Genau damit sind Teile der Linken jedoch derzeit befasst. Deutlich wird das etwa in mehreren Essays des Sammelbands The Great Recession, den ich hier rezensiert habe, in einem jüngeren Beitrag Chantal Mouffes und, wohl am ausgeprägtesten, in Paul Colliers Buch Sozialer Kapitalismus (meine Besprechung hier und hier). Dani Rodrick lieferte mit seinem gefeierten „Trilemma“ schon früh ideologische Munition für diese Haltung. Und auch Robert Kuttners Rezension meines Buchs Kapitalismus globalin der New York Review of Books war in diesem Kontext angesiedelt.
Ziel dieses Projekts ist die Wiederherstellung des Umfelds, das die Jahrzehnte von etwa 1950 bis 1980 prägte, ohne jeden Zweifel eine Blütezeit der Sozialdemokratie. Sie wird zwar oft in übertrieben schönen Farben gezeichnet, war jedoch für den Westen tatsächlich eine außerordentlich erfolgreiche Zeit: Die Wirtschaft wuchs, die Einkommen in den westlichen Staaten näherten sich einander an, es herrschte relativ geringe Ungleichheit, die soziale Mobilität war größer als heute, die gesellschaftlichen Konventionen lockerten sich und wurden egalitärer, und die Arbeiterklasse der westlichen Welt war reicher als drei Viertel der Menschheit (und konnte sich, wie Collier schreibt, diesen stolz überlegen fühlen). Da kann man schon nostalgisch werden.
Doch die Bedingungen für diesen Erfolg waren sehr speziell und lassen sich nicht einfach wiederherstellen. Erstens machte ein großer Teil der globalen Arbeitnehmerschaft den Arbeitskräften der Ersten Welt damals noch keine Konkurrenz. Sozialistische Volkswirtschaften wie China, aber auch Indien verfolgten, sei es gezielt oder aus historischen Gründen, eine Strategie wirtschaftlicher Autarkie. Zweitens gab es keine größeren Kapitalbewegungen. Kapital war begrenzt vorhanden, Auslandsinvestitionen fielen oft der Verstaatlichung anheim, und eine Technik, mit der sich größere Geldsummen problemlos transferieren ließen, gab es noch nicht.
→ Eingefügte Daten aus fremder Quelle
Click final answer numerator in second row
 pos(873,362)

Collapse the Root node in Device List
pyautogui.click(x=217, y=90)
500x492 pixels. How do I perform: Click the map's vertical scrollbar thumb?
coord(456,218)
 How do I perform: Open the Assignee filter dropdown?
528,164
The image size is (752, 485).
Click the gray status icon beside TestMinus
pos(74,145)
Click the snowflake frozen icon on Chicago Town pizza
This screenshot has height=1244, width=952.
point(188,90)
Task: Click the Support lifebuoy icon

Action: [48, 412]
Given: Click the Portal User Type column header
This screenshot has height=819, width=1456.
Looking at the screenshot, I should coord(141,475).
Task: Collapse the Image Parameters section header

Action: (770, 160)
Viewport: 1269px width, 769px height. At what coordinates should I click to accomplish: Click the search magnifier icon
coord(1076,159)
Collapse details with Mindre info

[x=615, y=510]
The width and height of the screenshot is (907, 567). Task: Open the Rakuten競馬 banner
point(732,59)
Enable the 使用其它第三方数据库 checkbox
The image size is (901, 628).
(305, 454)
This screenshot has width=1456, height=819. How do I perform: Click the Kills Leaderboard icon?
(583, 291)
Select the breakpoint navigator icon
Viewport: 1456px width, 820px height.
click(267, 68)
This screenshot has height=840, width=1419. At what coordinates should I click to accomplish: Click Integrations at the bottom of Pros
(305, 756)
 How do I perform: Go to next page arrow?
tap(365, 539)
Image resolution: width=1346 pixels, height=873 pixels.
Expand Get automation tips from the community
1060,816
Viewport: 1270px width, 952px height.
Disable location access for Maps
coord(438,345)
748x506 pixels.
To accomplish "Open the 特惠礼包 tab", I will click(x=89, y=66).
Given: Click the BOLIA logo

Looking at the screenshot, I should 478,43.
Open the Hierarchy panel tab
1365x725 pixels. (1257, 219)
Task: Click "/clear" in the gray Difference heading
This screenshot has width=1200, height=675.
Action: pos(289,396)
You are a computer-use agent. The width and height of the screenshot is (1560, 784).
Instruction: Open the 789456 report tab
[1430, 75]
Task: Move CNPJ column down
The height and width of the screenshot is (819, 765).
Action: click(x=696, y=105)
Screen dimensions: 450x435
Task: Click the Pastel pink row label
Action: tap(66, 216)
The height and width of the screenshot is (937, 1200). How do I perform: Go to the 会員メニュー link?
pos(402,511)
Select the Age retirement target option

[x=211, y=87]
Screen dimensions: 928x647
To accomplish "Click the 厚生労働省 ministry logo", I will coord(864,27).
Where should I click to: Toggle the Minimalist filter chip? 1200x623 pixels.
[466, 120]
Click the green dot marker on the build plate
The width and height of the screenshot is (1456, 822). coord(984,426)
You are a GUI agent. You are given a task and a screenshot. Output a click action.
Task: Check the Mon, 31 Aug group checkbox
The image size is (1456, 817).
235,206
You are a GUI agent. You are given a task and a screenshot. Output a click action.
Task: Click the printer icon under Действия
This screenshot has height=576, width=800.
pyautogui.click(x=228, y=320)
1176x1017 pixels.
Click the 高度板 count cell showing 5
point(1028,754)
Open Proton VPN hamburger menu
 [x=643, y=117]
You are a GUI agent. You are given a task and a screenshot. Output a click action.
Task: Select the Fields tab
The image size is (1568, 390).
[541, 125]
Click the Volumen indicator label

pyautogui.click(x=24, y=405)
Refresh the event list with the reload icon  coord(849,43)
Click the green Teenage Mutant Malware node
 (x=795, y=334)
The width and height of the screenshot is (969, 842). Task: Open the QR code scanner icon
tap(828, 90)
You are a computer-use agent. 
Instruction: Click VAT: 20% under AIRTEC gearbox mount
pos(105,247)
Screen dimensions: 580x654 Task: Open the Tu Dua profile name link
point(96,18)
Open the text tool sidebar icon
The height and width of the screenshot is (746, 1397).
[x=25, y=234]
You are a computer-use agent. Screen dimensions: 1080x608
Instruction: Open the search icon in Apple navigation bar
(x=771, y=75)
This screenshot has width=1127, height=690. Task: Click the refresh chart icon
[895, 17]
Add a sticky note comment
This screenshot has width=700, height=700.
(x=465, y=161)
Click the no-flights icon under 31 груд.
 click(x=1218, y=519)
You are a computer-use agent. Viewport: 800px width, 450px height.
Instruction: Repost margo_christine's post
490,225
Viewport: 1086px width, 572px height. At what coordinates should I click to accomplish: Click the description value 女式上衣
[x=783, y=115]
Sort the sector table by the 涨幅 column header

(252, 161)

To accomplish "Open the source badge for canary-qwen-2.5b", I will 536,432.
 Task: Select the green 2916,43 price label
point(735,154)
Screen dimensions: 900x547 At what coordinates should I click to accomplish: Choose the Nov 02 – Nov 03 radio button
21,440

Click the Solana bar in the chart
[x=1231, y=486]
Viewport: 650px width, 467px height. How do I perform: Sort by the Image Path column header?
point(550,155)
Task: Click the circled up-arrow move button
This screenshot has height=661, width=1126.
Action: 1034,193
Schlimmer noch als diese Ideenarmut ist aber der Versuch, eine vergangene Welt heraufzubeschwören, die mit moderner Lebensweise und moderner Wirtschaft völlig unvereinbar ist.
Drittens fand auch Migration nur eingeschränkt statt, und wenn, dann zwischen kulturell ähnlichen Ländern (etwa Südeuropa und Deutschland), bedingt durch die Nachfrage nach Arbeitskräften in den wachsenden Volkswirtschaften. Viertens hegten in den westlichen Ländern starke sozialistische und kommunistische Parteien, Gewerkschaften und (besonders in Europa) die sowjetische Bedrohung die Kapitalisten so weit ein, dass sie aus Selbstschutz darauf verzichteten, Arbeitnehmerschaft und Gewerkschaften allzu sehr unter Druck zu setzen.
Fünftens stand das sozialdemokratische Gleichheitsideal im Einklang mit den herrschenden gesellschaftlichen Entwicklungen, sei es sexuelle Befreiung, Gleichberechtigung der Geschlechter oder Abbau von Diskriminierung. In einem so positiven Umfeld, in dem Druck vonseiten schlecht bezahlter ausländischer Arbeitskräfte noch nicht stattfand, konnte die Linke am Internationalismus nach dem Vorbild berühmter Sozialdemokraten wie Olof Palme in Schweden und Willy Brandt in der Bundesrepublik Deutschland festhalten.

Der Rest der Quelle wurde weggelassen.